Background. Hypoxia is one of the driving forces of cancer progression, recurrence, and metastasis. However, the association between the tumor hypoxic tumor microenvironment and the tumor mutation burden (TMB) is poorly understood in gastrointestinal cancer. Methods. Approximately 2,000 samples from colorectal cancer (CRC) and stomach adenocarcinoma (STAD) patients were obtained from the gene expression omnibus database and the cancer genome Atlas databases and were clustered and subtyped by nonnegative matrix factorization. Significant differentially expressed genes that were possibly related to survival differences between the hypoxic and normoxic groups were subjected to multivariate Cox regression. Results.
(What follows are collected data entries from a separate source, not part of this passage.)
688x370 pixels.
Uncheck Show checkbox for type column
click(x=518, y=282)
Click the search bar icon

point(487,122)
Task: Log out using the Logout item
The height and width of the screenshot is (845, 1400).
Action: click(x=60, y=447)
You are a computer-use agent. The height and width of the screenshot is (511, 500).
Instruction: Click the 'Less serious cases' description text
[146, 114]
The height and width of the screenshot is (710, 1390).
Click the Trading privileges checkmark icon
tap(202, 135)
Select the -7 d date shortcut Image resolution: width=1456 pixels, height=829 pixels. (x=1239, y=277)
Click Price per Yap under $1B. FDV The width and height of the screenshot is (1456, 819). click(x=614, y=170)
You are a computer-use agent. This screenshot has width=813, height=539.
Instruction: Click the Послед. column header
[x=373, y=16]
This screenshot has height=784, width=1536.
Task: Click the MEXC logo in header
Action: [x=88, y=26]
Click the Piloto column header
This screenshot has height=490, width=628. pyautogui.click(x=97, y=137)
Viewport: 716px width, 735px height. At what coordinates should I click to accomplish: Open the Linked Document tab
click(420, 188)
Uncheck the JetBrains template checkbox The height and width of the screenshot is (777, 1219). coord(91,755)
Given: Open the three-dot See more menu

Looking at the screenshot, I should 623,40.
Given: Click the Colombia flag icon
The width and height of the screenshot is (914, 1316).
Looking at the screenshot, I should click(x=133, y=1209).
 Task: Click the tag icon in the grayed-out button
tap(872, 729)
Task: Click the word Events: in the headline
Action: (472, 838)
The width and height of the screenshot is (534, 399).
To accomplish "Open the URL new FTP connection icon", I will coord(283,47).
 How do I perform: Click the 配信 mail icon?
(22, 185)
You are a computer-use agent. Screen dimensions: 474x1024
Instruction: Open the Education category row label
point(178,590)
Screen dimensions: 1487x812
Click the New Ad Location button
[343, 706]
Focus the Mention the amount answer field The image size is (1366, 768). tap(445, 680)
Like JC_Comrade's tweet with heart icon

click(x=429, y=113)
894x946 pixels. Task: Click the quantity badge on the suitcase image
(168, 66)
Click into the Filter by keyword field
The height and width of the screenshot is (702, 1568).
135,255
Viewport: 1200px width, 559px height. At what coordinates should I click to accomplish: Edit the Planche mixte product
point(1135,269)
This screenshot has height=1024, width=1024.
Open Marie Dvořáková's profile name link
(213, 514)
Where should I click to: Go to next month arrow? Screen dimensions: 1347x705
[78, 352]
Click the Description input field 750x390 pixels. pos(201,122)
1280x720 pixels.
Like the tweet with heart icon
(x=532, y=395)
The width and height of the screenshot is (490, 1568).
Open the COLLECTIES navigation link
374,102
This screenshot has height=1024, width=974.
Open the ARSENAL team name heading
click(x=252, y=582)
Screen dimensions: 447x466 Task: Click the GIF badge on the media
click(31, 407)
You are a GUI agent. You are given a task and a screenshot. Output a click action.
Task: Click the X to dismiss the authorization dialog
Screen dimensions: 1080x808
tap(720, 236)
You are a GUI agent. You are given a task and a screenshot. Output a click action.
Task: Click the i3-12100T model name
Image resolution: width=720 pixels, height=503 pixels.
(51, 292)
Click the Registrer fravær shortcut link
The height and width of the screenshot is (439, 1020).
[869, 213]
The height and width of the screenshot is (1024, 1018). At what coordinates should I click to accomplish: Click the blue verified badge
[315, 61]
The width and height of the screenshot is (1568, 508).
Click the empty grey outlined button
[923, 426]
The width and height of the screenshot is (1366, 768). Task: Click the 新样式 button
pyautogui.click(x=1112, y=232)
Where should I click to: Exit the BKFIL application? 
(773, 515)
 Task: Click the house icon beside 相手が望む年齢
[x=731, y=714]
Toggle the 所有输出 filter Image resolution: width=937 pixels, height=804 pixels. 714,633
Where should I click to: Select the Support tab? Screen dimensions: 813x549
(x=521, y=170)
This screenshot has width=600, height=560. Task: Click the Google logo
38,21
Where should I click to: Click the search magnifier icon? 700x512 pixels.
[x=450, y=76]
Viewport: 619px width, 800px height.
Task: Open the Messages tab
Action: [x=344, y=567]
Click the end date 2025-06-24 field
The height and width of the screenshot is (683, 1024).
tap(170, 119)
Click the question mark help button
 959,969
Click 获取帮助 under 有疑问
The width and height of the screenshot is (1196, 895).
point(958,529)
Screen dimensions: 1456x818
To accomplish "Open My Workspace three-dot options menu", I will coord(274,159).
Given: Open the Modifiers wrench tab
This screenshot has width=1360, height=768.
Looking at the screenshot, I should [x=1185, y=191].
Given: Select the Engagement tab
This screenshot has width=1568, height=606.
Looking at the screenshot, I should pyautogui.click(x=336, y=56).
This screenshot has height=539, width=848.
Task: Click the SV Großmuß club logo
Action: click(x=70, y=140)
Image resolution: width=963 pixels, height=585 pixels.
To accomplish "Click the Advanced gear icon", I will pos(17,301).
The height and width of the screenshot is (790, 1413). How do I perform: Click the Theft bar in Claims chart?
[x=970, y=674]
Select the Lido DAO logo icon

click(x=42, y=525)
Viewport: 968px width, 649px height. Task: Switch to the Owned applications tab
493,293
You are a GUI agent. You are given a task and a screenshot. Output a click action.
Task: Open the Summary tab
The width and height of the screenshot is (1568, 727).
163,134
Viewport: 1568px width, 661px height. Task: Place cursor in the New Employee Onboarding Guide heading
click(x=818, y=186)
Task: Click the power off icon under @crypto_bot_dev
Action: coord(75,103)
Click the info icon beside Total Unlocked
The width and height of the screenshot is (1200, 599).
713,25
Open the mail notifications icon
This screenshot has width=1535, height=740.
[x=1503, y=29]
Gastrointestinal cancer patients with CRC and STAD were further divided into two subgroups, namely, the hypoxia group and the normoxia group, and hypoxia was correlated with unfavorable outcomes. Notably, hypoxic tumors had lower TMB but significantly higher levels of immune and stromal infiltration. A signature of HEYL and NRP1 selected by LASSO classified gastrointestinal cancer patients into either a low or high-risk group, allowing for the combination of TMB status with markers of hypoxia in future clinical applications. Conclusions. Hypoxia is an independent prognostic factor and a strong immune infiltration indicator in gastrointestinal tumors of different organs, especially for cancers with low TMB.